= IRC Limited =

IRC Limited (IRC; 铁江现货有限公司 (鐵江現貨有限公司)) is a Hong Kong-based mining company engaged in the production and development of industrial commodities, primarily iron ore. The company operates in the Russian Far East, particularly in the Amur and Jewish Autonomous Oblasts near the border with China. IRC is listed on the Main Board of the Hong Kong Stock Exchange.

== History ==
IRC was incorporated in Hong Kong on 4 June 2010 as Thor Limited, a wholly owned subsidiary of Petropavlovsk plc, a London-listed gold mining company. Through corporate restructuring, it acquired Aricom, a formerly London-listed iron ore producer in Russia. The company changed its name to IRC Limited in September 2010 and listed on the Hong Kong Stock Exchange on 21 October 2010.

In January 2013, IRC entered into a conditional subscription agreement with General Nice Development and Minmetals Cheerglory for a proposed equity investment of approximately US$238 million. As of end-2013, Petropavlovsk remained the largest shareholder with nearly 50%, while General Nice held over 20%.

In December 2021, Petropavlovsk divested its 31.1% stake in IRC. A 29.86% interest was sold to Stocken Board, which subsequently transferred it to Gazprombank via Cerisier Ventures Limited (24.07%) and to Dmitry Bakatin via Major Mining Partner (CY) Limited (5.79%). The remaining 1.2% stake was acquired by the UCP fund of Ilya Sherbovich.

### Jobs
**a)** Reproduce the dataset records exactly, starting with the line that contains "Click the up-down Z axis move arrow" and going on through the line that contains "[x=25, y=219]".
**b)** Extend the article on IRC Limited beyond its last paragraph, continuing directly from its final sentence.

Dataset records:
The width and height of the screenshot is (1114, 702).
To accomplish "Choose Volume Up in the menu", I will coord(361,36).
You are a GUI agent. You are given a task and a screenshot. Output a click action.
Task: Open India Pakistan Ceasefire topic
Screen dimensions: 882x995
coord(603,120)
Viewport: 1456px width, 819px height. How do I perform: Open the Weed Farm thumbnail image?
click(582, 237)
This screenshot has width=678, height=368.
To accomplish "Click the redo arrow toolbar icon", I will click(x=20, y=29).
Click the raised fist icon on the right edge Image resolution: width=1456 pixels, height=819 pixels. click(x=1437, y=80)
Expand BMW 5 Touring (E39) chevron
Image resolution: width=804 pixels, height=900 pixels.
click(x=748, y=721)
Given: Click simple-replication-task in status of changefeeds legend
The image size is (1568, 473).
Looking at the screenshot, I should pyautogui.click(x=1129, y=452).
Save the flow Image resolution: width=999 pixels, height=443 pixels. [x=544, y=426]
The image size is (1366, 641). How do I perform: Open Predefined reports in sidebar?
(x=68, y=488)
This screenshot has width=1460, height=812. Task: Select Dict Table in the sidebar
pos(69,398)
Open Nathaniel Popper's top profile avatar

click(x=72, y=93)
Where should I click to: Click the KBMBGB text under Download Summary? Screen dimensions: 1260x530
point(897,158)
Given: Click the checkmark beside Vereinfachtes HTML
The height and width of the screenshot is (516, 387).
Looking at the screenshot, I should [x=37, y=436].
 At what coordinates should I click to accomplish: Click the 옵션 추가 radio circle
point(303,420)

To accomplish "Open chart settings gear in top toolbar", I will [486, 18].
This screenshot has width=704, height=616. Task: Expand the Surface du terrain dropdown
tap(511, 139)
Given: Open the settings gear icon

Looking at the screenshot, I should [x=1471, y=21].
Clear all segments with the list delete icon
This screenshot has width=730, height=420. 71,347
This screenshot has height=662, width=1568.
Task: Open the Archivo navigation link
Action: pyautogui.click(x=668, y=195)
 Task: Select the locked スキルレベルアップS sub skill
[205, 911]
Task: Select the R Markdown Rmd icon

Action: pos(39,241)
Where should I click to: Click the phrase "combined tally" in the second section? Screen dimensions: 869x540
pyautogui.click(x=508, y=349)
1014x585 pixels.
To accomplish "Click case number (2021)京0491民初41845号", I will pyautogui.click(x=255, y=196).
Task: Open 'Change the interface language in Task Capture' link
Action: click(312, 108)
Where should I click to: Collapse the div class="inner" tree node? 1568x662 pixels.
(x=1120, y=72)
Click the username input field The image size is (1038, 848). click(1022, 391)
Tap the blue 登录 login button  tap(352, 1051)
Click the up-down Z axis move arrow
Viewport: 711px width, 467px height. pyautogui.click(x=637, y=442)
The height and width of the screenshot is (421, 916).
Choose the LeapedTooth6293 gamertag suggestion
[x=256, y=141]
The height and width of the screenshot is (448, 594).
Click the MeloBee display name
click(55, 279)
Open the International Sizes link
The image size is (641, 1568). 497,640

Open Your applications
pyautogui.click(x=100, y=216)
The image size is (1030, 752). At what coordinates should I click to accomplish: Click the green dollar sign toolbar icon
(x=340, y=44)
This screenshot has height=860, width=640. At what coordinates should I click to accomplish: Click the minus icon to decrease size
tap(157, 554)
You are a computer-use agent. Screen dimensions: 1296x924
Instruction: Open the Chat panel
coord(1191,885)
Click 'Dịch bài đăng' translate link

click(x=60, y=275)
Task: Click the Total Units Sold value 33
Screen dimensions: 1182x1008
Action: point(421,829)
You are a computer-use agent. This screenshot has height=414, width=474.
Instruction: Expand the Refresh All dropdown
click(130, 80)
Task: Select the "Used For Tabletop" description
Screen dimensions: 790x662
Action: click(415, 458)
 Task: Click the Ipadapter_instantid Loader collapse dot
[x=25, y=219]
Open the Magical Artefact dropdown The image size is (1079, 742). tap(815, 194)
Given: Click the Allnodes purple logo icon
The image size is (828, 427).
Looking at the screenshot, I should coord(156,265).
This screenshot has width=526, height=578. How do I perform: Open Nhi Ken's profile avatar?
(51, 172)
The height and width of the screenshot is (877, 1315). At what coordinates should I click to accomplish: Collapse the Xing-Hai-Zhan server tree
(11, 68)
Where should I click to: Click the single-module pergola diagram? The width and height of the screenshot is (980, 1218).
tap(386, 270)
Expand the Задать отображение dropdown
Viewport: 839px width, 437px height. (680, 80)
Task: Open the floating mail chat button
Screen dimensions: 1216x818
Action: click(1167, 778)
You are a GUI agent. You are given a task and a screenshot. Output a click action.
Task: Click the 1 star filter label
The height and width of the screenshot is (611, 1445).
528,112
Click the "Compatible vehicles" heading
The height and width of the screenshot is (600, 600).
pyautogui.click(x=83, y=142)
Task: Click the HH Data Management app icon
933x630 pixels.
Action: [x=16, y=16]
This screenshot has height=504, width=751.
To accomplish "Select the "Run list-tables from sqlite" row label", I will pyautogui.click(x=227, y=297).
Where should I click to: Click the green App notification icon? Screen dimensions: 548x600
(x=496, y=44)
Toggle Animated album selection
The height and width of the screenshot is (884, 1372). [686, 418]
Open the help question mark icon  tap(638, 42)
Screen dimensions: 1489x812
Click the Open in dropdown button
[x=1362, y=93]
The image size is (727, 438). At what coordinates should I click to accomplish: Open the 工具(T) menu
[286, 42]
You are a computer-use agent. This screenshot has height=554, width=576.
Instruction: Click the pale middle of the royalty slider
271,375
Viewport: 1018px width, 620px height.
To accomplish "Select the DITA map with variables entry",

### Answers by task
**a)**
Click the up-down Z axis move arrow
Viewport: 711px width, 467px height. pyautogui.click(x=637, y=442)
The height and width of the screenshot is (421, 916).
Choose the LeapedTooth6293 gamertag suggestion
[x=256, y=141]
The height and width of the screenshot is (448, 594).
Click the MeloBee display name
click(55, 279)
Open the International Sizes link
The image size is (641, 1568). 497,640

Open Your applications
pyautogui.click(x=100, y=216)
The image size is (1030, 752). At what coordinates should I click to accomplish: Click the green dollar sign toolbar icon
(x=340, y=44)
This screenshot has height=860, width=640. At what coordinates should I click to accomplish: Click the minus icon to decrease size
tap(157, 554)
You are a computer-use agent. Screen dimensions: 1296x924
Instruction: Open the Chat panel
coord(1191,885)
Click 'Dịch bài đăng' translate link

click(x=60, y=275)
Task: Click the Total Units Sold value 33
Screen dimensions: 1182x1008
Action: point(421,829)
You are a computer-use agent. This screenshot has height=414, width=474.
Instruction: Expand the Refresh All dropdown
click(130, 80)
Task: Select the "Used For Tabletop" description
Screen dimensions: 790x662
Action: click(415, 458)
 Task: Click the Ipadapter_instantid Loader collapse dot
[x=25, y=219]

**b)**
In January 2022, Cerisier and Major Mining sold their respective shares to Axiomi Consolidation Ltd., a company controlled by Nikolai Levitskii, who became the non-executive chairman of IRC.

== Operations ==

=== Kimkan & Sutara (K&S) ===
The K&S project is IRC's flagship mining and processing operation located in the Jewish Autonomous Region. It comprises two main deposits, Kimkan and Sutara. Phase I of the project targets an annual output of 3.2 million tonnes of 65% iron ore concentrate. Sutara will be mined alongside Kimkan starting in 2023, with a mine life exceeding 30 years. IRC is considering an upgrade to increase production to 4.6 million tonnes per year and an eventual Phase II expansion to 6.3 million tonnes.

=== Garinskoye ===
Located in Amur Oblast, Garinskoye is a 99.6% owned advanced exploration project envisioned as a large-scale open-pit operation. It also holds potential for near-term direct shipping ore (DSO) output.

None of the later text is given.